== Data to examine

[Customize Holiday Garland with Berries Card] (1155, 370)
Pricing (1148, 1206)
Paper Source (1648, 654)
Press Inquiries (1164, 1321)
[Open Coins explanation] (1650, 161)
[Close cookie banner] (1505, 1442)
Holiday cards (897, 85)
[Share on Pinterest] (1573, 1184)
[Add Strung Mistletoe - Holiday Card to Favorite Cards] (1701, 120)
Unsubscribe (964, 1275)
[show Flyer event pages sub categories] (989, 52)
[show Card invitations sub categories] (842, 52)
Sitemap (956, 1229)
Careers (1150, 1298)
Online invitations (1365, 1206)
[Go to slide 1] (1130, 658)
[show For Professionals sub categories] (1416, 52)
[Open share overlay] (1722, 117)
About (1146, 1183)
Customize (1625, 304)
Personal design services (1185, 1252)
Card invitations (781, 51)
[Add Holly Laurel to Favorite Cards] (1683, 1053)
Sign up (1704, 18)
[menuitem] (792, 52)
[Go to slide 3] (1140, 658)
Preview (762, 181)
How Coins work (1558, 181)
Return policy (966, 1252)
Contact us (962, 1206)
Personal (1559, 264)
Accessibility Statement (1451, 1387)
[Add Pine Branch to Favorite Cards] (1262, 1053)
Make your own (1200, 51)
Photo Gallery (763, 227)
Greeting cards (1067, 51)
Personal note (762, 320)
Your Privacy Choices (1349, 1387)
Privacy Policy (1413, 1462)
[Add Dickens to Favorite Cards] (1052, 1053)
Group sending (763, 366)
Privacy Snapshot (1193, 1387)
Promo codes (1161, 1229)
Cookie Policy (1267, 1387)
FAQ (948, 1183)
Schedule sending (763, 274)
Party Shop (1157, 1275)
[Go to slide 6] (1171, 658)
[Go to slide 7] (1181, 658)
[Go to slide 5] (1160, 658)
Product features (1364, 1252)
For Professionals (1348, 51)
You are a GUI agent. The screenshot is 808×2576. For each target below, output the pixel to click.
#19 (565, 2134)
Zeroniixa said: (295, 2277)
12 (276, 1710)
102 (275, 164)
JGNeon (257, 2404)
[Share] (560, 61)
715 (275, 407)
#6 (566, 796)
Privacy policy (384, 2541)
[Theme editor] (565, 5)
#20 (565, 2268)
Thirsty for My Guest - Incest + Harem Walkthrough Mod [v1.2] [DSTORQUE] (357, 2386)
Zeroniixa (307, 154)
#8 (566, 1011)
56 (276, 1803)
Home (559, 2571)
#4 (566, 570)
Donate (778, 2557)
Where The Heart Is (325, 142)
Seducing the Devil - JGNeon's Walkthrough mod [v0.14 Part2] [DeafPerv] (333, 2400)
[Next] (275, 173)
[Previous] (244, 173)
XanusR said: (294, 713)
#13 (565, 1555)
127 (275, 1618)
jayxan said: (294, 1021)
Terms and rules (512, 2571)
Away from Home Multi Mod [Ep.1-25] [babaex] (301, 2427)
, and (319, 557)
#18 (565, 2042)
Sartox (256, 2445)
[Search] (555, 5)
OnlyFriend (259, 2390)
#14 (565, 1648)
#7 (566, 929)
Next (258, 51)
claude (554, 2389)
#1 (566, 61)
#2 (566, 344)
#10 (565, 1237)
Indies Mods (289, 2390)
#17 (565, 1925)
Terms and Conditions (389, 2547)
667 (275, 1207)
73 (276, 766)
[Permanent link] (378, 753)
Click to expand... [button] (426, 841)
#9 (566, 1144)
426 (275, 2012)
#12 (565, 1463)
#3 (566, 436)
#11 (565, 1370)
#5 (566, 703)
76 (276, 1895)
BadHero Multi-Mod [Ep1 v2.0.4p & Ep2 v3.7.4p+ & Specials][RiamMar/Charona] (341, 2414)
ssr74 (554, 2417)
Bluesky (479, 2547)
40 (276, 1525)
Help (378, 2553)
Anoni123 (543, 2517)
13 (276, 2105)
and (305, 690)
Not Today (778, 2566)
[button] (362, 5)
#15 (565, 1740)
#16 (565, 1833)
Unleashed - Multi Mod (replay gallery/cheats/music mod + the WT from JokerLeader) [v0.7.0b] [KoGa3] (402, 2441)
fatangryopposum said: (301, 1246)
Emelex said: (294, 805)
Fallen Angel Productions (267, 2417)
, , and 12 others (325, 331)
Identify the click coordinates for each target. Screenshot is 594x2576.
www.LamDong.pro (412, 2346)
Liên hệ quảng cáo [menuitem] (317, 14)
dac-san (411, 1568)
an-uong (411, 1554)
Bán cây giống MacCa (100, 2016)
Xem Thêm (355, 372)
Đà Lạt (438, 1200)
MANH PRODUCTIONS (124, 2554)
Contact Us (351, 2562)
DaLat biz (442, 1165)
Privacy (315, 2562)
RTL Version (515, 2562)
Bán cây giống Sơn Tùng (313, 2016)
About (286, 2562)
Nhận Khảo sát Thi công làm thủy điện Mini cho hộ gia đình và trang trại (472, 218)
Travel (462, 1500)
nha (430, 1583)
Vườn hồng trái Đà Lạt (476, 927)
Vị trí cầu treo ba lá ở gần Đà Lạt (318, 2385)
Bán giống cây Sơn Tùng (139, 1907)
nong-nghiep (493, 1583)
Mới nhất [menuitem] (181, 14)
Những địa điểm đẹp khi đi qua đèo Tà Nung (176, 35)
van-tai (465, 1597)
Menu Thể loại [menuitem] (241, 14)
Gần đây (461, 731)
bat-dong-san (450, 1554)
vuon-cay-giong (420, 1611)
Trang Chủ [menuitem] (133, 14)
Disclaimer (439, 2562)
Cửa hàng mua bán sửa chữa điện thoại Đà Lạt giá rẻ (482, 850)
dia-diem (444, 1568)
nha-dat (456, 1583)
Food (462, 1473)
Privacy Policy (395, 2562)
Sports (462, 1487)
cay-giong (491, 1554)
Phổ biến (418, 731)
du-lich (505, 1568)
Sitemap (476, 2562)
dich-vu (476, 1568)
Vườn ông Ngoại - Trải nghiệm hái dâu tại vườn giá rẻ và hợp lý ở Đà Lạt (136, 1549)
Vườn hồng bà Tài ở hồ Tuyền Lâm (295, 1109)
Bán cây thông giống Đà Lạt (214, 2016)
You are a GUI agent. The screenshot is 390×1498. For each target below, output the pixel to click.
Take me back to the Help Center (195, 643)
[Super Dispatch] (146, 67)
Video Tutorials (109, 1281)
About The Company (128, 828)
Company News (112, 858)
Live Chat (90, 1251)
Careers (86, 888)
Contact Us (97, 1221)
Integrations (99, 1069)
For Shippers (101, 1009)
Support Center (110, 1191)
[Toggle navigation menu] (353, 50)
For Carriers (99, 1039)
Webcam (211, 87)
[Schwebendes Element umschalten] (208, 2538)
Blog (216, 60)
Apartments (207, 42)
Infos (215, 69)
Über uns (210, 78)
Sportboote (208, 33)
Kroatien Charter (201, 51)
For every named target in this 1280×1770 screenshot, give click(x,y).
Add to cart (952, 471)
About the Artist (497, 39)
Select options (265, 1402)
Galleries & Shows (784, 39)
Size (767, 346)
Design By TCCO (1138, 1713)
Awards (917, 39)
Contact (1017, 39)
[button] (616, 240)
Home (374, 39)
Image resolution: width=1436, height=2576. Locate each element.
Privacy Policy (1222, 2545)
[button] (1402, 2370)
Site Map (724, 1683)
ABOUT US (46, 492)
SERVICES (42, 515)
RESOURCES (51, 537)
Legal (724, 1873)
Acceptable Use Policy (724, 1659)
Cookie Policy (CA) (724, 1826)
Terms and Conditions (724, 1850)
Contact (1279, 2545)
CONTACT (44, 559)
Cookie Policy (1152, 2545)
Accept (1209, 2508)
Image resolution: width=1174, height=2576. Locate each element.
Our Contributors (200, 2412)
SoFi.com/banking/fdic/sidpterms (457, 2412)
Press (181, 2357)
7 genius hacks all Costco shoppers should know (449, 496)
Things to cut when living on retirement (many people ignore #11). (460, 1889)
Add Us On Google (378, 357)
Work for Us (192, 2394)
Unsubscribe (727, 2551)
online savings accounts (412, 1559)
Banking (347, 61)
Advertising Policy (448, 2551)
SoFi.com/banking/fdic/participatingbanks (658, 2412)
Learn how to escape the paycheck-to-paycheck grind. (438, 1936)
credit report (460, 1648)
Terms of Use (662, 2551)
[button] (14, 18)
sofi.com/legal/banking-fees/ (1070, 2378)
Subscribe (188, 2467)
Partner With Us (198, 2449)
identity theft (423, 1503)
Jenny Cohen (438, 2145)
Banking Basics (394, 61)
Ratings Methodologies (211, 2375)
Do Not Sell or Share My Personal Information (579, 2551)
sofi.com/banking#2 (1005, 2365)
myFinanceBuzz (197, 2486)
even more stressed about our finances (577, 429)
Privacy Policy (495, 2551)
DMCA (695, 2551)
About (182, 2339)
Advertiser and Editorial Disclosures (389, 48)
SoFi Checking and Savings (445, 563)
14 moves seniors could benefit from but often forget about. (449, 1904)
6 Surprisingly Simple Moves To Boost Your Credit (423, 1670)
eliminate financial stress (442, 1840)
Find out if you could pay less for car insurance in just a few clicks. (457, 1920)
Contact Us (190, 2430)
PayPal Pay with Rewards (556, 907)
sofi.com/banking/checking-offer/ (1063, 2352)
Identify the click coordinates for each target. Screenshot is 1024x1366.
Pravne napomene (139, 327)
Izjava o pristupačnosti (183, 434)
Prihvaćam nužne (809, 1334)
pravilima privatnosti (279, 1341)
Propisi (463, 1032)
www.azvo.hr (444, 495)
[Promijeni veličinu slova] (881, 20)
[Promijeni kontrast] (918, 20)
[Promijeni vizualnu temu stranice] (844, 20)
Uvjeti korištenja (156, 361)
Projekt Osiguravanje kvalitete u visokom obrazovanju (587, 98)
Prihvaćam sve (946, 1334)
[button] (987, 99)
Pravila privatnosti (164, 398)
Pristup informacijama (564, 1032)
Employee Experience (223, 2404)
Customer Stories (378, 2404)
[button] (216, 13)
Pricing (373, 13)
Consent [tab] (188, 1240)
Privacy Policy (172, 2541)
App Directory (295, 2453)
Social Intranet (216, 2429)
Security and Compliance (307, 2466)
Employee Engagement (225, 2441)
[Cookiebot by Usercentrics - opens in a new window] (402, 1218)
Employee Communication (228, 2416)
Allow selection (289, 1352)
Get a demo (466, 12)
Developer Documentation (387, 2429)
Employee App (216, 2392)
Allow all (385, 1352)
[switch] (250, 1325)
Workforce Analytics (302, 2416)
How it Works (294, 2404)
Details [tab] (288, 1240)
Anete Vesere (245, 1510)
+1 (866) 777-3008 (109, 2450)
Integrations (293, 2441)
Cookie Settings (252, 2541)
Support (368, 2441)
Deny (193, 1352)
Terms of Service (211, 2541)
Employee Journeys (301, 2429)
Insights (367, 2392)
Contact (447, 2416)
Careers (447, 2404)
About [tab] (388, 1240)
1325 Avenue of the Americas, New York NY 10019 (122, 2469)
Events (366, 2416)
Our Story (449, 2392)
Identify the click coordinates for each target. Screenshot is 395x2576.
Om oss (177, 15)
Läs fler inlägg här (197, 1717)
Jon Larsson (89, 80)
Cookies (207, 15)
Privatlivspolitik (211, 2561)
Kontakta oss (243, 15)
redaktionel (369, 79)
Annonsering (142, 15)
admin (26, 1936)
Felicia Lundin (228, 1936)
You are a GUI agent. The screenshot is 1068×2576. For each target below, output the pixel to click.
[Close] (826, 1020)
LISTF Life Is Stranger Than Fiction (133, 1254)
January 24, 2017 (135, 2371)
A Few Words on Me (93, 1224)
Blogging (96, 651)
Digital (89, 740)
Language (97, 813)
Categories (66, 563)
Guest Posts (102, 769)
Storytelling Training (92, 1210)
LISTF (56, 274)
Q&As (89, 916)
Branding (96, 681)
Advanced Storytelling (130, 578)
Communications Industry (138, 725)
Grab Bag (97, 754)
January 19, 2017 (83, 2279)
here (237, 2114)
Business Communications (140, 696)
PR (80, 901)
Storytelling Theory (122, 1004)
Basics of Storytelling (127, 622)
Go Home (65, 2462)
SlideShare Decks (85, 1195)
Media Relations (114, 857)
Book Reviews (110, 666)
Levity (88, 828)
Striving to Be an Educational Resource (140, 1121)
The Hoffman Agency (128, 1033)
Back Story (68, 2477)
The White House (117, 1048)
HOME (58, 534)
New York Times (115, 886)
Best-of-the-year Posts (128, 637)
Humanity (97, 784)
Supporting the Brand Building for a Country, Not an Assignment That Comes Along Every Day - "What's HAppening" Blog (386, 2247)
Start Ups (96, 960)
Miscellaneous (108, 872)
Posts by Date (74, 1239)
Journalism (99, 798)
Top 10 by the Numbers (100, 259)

====

The answer must be every line of the entries that includes the word "Vườn".

Vườn hồng trái Đà Lạt (476, 927)
Vườn ông Ngoại - Trải nghiệm hái dâu tại vườn giá rẻ và hợp lý ở Đà Lạt (136, 1549)
Vườn hồng bà Tài ở hồ Tuyền Lâm (295, 1109)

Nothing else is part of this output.